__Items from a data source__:
--------------------------------------------------

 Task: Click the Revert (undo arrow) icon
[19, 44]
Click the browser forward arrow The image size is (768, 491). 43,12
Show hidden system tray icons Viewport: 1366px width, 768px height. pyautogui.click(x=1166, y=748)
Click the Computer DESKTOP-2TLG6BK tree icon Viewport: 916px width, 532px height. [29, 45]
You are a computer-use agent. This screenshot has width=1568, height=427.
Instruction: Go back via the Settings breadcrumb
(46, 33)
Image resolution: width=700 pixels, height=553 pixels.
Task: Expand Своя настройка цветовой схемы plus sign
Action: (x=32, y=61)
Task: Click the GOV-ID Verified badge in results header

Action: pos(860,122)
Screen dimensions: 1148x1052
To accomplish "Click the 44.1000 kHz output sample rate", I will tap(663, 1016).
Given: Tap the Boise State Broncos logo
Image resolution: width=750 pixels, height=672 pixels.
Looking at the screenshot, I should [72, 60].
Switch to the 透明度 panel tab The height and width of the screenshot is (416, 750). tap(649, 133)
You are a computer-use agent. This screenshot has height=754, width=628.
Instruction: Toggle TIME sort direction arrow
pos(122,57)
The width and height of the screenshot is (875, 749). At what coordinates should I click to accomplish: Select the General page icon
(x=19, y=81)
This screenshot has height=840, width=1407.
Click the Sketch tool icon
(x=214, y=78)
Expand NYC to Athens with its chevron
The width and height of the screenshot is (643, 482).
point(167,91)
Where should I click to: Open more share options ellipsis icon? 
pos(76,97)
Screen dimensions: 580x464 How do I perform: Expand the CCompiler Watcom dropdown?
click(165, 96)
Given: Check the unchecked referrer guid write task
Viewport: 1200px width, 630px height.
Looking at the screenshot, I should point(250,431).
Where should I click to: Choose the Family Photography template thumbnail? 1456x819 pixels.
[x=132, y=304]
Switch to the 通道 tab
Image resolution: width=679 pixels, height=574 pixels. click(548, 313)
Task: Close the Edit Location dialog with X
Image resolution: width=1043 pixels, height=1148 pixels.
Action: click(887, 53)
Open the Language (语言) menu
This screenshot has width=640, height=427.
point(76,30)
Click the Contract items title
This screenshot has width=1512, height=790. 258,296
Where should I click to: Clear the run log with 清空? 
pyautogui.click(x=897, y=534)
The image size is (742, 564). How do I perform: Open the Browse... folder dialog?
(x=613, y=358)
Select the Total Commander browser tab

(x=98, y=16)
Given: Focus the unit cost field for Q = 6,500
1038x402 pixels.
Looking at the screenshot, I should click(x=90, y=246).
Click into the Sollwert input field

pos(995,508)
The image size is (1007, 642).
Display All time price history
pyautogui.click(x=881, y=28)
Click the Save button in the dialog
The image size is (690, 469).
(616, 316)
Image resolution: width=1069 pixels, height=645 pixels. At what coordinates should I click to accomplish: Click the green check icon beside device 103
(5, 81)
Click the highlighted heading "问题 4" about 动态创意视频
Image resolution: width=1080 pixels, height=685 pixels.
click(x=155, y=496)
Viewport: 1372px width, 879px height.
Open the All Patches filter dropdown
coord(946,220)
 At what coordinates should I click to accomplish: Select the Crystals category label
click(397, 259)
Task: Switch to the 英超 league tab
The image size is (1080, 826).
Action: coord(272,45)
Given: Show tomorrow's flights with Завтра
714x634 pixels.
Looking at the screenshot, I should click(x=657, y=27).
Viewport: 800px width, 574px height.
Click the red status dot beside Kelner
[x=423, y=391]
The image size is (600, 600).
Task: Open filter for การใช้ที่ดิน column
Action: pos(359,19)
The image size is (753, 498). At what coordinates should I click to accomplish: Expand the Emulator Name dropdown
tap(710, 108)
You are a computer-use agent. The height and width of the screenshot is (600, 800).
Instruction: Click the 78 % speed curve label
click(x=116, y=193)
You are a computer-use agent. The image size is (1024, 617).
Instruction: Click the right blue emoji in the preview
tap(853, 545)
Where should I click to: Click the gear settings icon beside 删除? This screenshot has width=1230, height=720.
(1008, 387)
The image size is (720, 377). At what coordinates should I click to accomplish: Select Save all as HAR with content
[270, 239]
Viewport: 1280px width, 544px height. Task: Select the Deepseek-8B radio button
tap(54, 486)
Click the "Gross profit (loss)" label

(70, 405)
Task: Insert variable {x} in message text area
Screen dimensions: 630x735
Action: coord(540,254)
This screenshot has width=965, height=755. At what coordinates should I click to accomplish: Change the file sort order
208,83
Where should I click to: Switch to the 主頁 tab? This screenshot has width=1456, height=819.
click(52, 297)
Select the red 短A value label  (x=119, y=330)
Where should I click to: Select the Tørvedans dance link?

--------------------------------------------------

__What the exercise asks__:
Line by line, retype all of the entries.

__Output of the task__:
 Task: Click the Revert (undo arrow) icon
[19, 44]
Click the browser forward arrow The image size is (768, 491). 43,12
Show hidden system tray icons Viewport: 1366px width, 768px height. pyautogui.click(x=1166, y=748)
Click the Computer DESKTOP-2TLG6BK tree icon Viewport: 916px width, 532px height. [29, 45]
You are a computer-use agent. This screenshot has width=1568, height=427.
Instruction: Go back via the Settings breadcrumb
(46, 33)
Image resolution: width=700 pixels, height=553 pixels.
Task: Expand Своя настройка цветовой схемы plus sign
Action: (x=32, y=61)
Task: Click the GOV-ID Verified badge in results header

Action: pos(860,122)
Screen dimensions: 1148x1052
To accomplish "Click the 44.1000 kHz output sample rate", I will tap(663, 1016).
Given: Tap the Boise State Broncos logo
Image resolution: width=750 pixels, height=672 pixels.
Looking at the screenshot, I should [72, 60].
Switch to the 透明度 panel tab The height and width of the screenshot is (416, 750). tap(649, 133)
You are a computer-use agent. This screenshot has height=754, width=628.
Instruction: Toggle TIME sort direction arrow
pos(122,57)
The width and height of the screenshot is (875, 749). At what coordinates should I click to accomplish: Select the General page icon
(x=19, y=81)
This screenshot has height=840, width=1407.
Click the Sketch tool icon
(x=214, y=78)
Expand NYC to Athens with its chevron
The width and height of the screenshot is (643, 482).
point(167,91)
Where should I click to: Open more share options ellipsis icon? 
pos(76,97)
Screen dimensions: 580x464 How do I perform: Expand the CCompiler Watcom dropdown?
click(165, 96)
Given: Check the unchecked referrer guid write task
Viewport: 1200px width, 630px height.
Looking at the screenshot, I should point(250,431).
Where should I click to: Choose the Family Photography template thumbnail? 1456x819 pixels.
[x=132, y=304]
Switch to the 通道 tab
Image resolution: width=679 pixels, height=574 pixels. click(548, 313)
Task: Close the Edit Location dialog with X
Image resolution: width=1043 pixels, height=1148 pixels.
Action: click(887, 53)
Open the Language (语言) menu
This screenshot has width=640, height=427.
point(76,30)
Click the Contract items title
This screenshot has width=1512, height=790. 258,296
Where should I click to: Clear the run log with 清空? 
pyautogui.click(x=897, y=534)
The image size is (742, 564). How do I perform: Open the Browse... folder dialog?
(x=613, y=358)
Select the Total Commander browser tab

(x=98, y=16)
Given: Focus the unit cost field for Q = 6,500
1038x402 pixels.
Looking at the screenshot, I should click(x=90, y=246).
Click into the Sollwert input field

pos(995,508)
The image size is (1007, 642).
Display All time price history
pyautogui.click(x=881, y=28)
Click the Save button in the dialog
The image size is (690, 469).
(616, 316)
Image resolution: width=1069 pixels, height=645 pixels. At what coordinates should I click to accomplish: Click the green check icon beside device 103
(5, 81)
Click the highlighted heading "问题 4" about 动态创意视频
Image resolution: width=1080 pixels, height=685 pixels.
click(x=155, y=496)
Viewport: 1372px width, 879px height.
Open the All Patches filter dropdown
coord(946,220)
 At what coordinates should I click to accomplish: Select the Crystals category label
click(397, 259)
Task: Switch to the 英超 league tab
The image size is (1080, 826).
Action: coord(272,45)
Given: Show tomorrow's flights with Завтра
714x634 pixels.
Looking at the screenshot, I should click(x=657, y=27).
Viewport: 800px width, 574px height.
Click the red status dot beside Kelner
[x=423, y=391]
The image size is (600, 600).
Task: Open filter for การใช้ที่ดิน column
Action: pos(359,19)
The image size is (753, 498). At what coordinates should I click to accomplish: Expand the Emulator Name dropdown
tap(710, 108)
You are a computer-use agent. The height and width of the screenshot is (600, 800).
Instruction: Click the 78 % speed curve label
click(x=116, y=193)
You are a computer-use agent. The image size is (1024, 617).
Instruction: Click the right blue emoji in the preview
tap(853, 545)
Where should I click to: Click the gear settings icon beside 删除? This screenshot has width=1230, height=720.
(1008, 387)
The image size is (720, 377). At what coordinates should I click to accomplish: Select Save all as HAR with content
[270, 239]
Viewport: 1280px width, 544px height. Task: Select the Deepseek-8B radio button
tap(54, 486)
Click the "Gross profit (loss)" label

(70, 405)
Task: Insert variable {x} in message text area
Screen dimensions: 630x735
Action: coord(540,254)
This screenshot has width=965, height=755. At what coordinates should I click to accomplish: Change the file sort order
208,83
Where should I click to: Switch to the 主頁 tab? This screenshot has width=1456, height=819.
click(52, 297)
Select the red 短A value label  (x=119, y=330)
Where should I click to: Select the Tørvedans dance link?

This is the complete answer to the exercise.